WESTGATE [(Page 13)]

In Canterbury Cathedral have been buried some fifty archbishops, the Black Prince, Henry IV, two queens, and many others of royalty or distinction. Of the old monuments only about eighteen are left. The great fires of 1067 and 1174, the violence of men, and the ravages of time have all taken their toll.

Of the architectural history of the Cathedral, deeply interesting as it is, little can here be said. It may be summed up as a happy alternation of destructive fires and vigorous priors, aided by munificent archbishops and master masons of genius. There is no history of the first Christian settlement in these islands; but we dimly descry a Roman, and on its foundations a Saxon building which lasted till the Conquest Then came a fire, and with it Lanfranc's opportunity. He had driving power, and in the brief period of seven years (1070-7) built a stone Cathedral over the Roman and Saxon ground plans, adding a short choir and western towers of which one remained till 1834.

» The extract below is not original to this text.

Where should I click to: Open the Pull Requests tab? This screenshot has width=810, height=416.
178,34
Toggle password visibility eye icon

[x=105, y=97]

Only twenty years after Lanfranc, Anselm, greatly daring, pulled down most of his choir, and with his prior, Ernulf, began a slightly wider and much longer choir, extending about as far as the present Holy Table. This came to be known as "the glorious choir of Conrad", from the name of the prior who completed it. Anselm's or Ernulf's work still remains as part of the present crypt. In 1174, a hundred years later, the year of Henry II's penance at Becket's tomb, the whole church was ruined by the most devastating fire in its annals. How severe was the blow, both to monks and people, we may learn from Gervase, who was an eyewitness and one of the fraternity. The people "tore their hair and beat the walls and pavement of the church with their heads and hands, blaspheming the Lord and his Saints"; the monks "wailed and howled rather than sang their daily and nightly services" in the roofless nave.

French William, the designer of the Cathedral at Sens in Normandy, was chosen for the restoration; and the mark of his handiwork is plainly to be seen in the resemblances between the two churches. Genius transforms hindrances into triumphs. French William's difficulty was that the side chapels of St. Andrew and St. Anselm, built on the arc of the old apse, were too near together to admit of the full width of his new and longer choir. He kept the chapels, contracted the choir at their nearest points and then expanded it into the Trinity Chapel, with the remarkable effect which strikes every observer.